**Aim of the exercise:**
Extract the stretch of lines that starts at the line with "You are a computer-use agent." and ends at the last line of the data below. Give it exactly, without pictures.

════

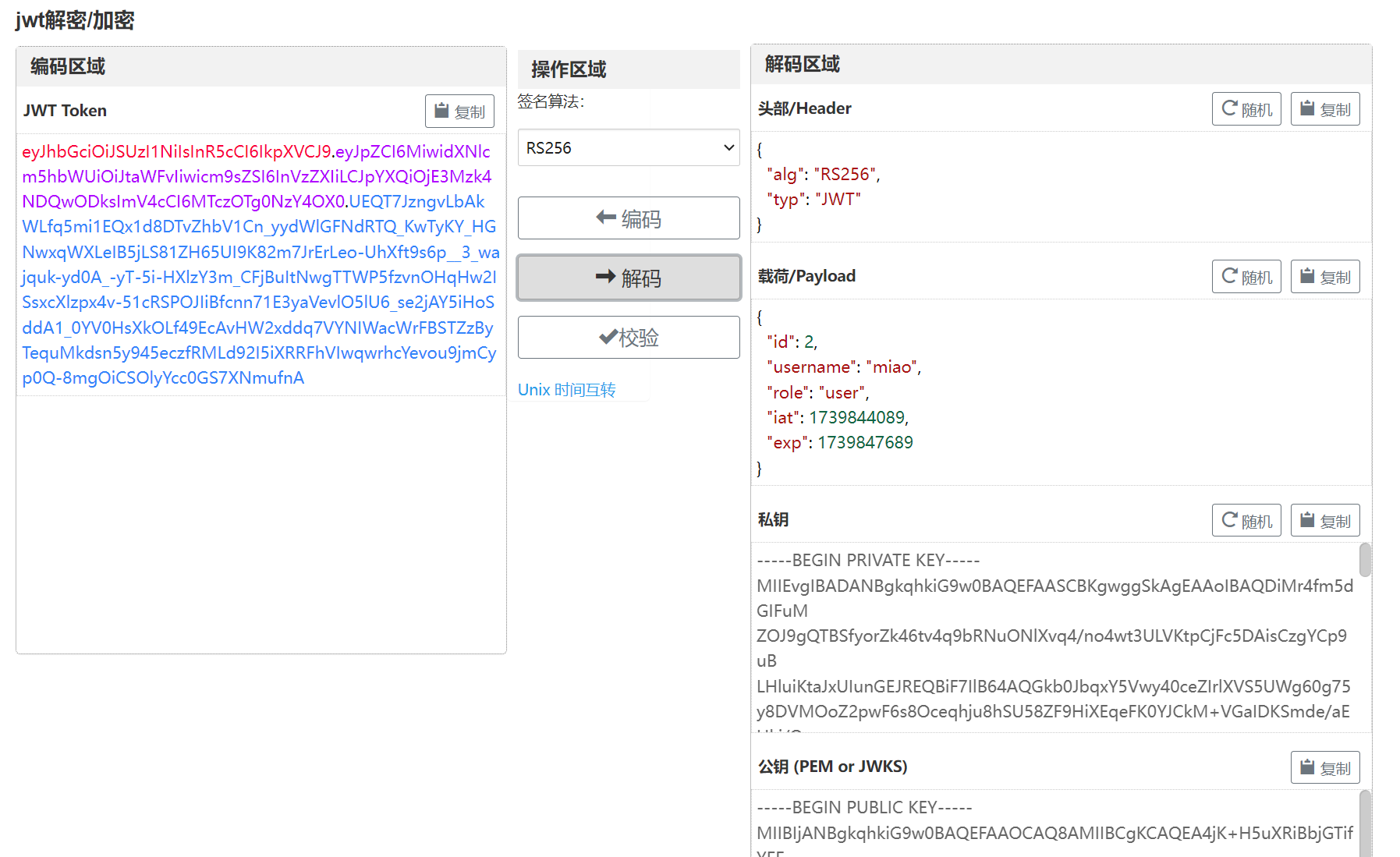This screenshot has width=1400, height=857.
Task: Click into the private key text box
Action: (1053, 636)
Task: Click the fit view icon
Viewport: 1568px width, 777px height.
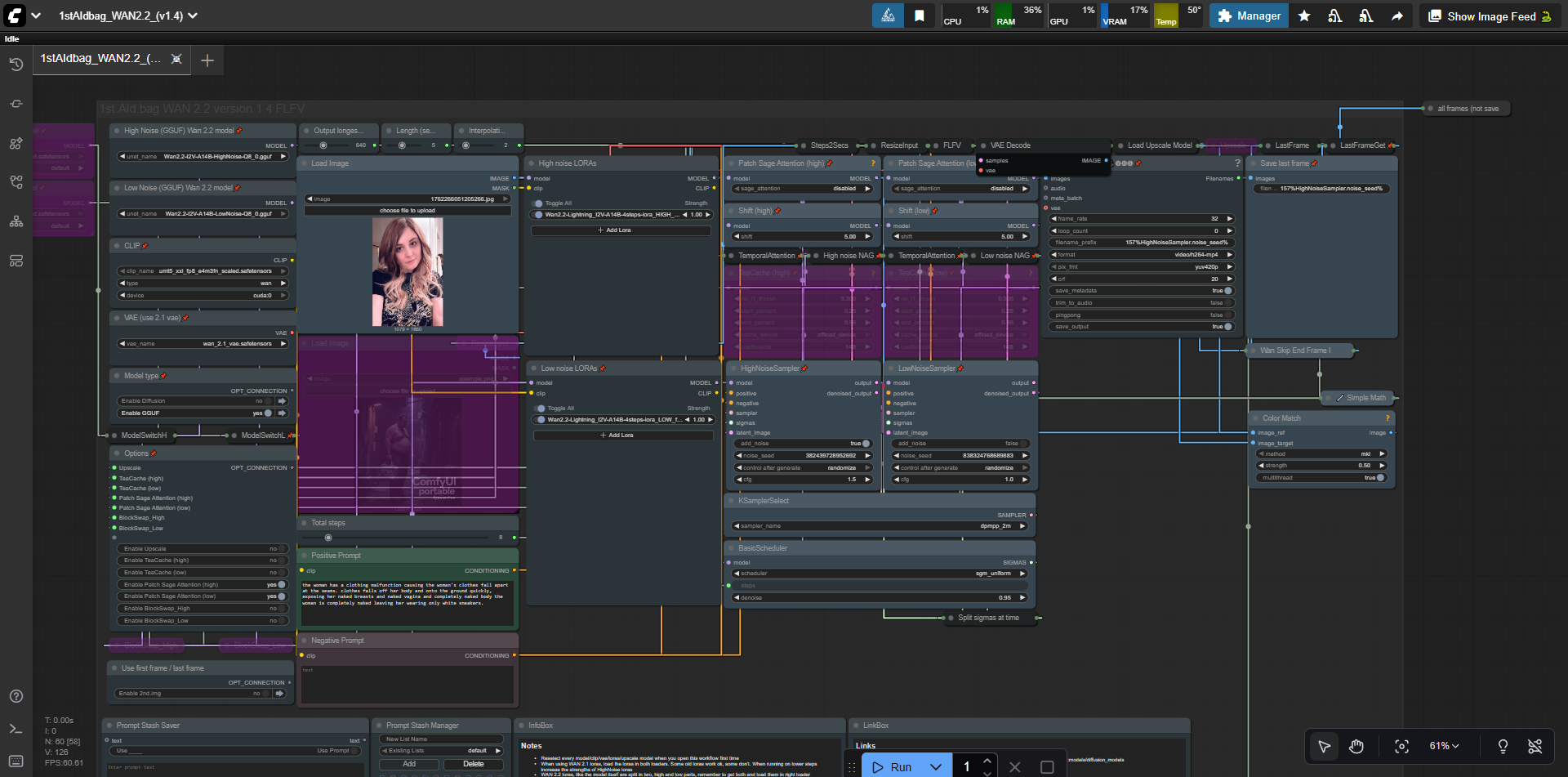Action: (1401, 746)
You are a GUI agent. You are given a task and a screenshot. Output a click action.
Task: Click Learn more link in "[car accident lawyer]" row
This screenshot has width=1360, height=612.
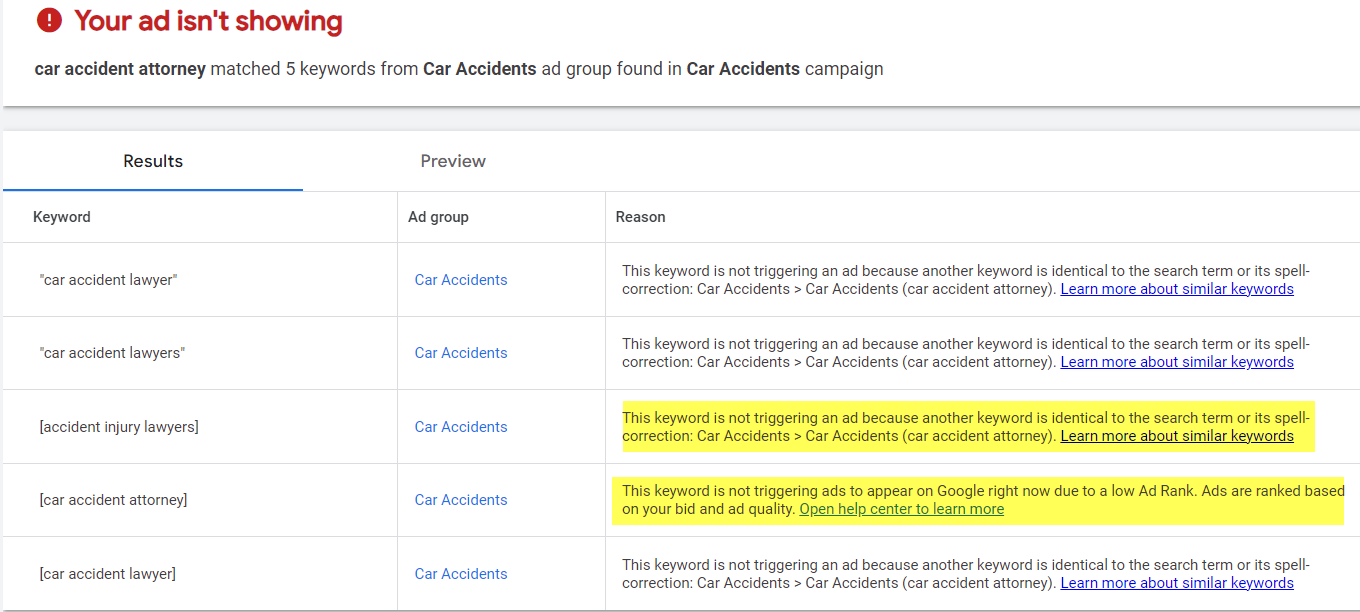coord(1176,581)
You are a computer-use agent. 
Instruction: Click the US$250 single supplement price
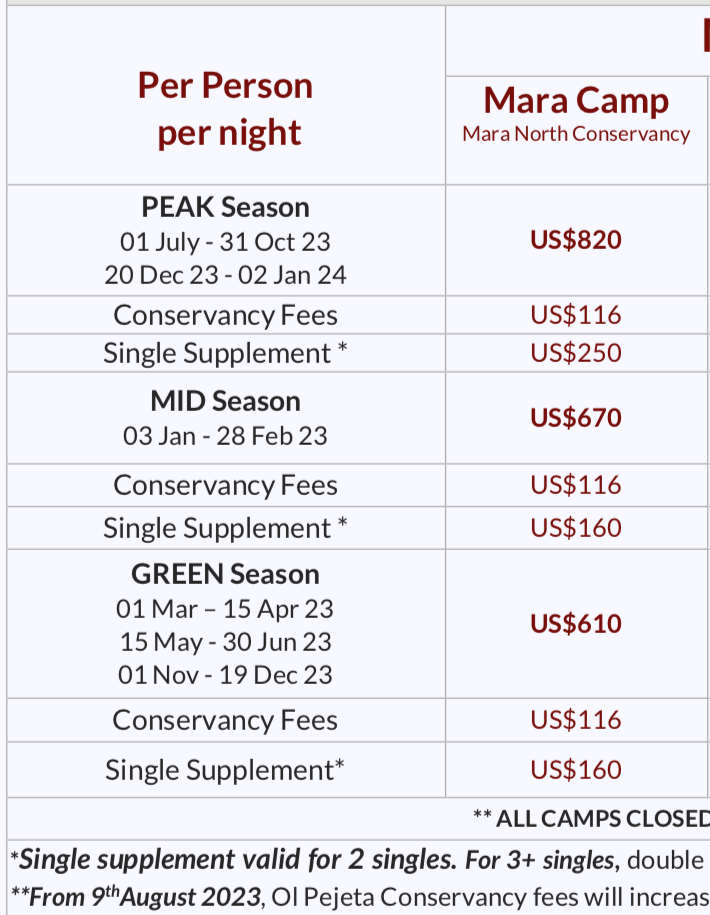pyautogui.click(x=576, y=353)
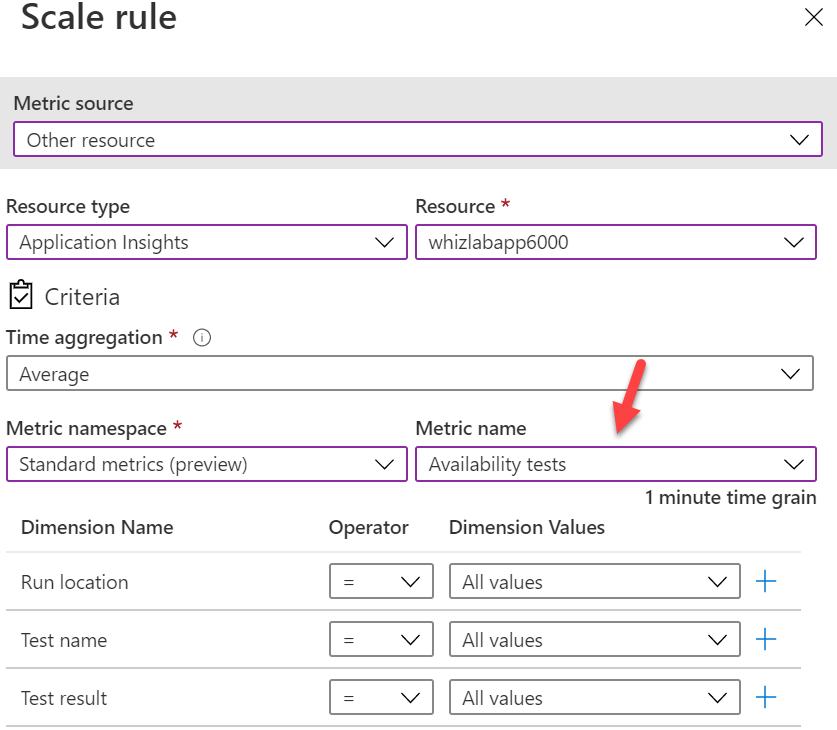Add a Test result dimension value

[x=766, y=698]
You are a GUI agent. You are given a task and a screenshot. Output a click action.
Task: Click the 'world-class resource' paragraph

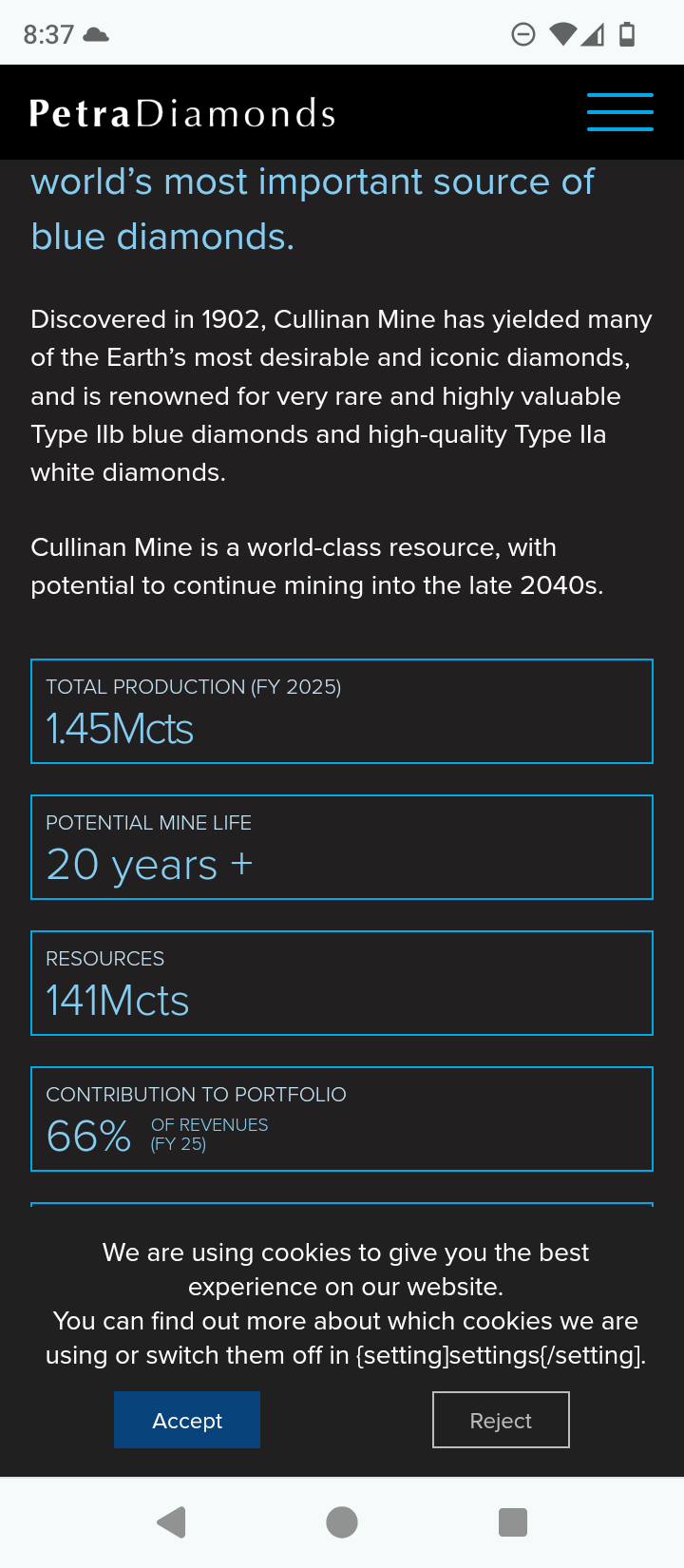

════

**Task output:**
You are a computer-use agent. 
Instruction: Click the US$250 single supplement price
pyautogui.click(x=576, y=353)
Add a Test result dimension value

[x=766, y=698]
You are a GUI agent. You are given a task and a screenshot. Output a click action.
Task: Click the 'world-class resource' paragraph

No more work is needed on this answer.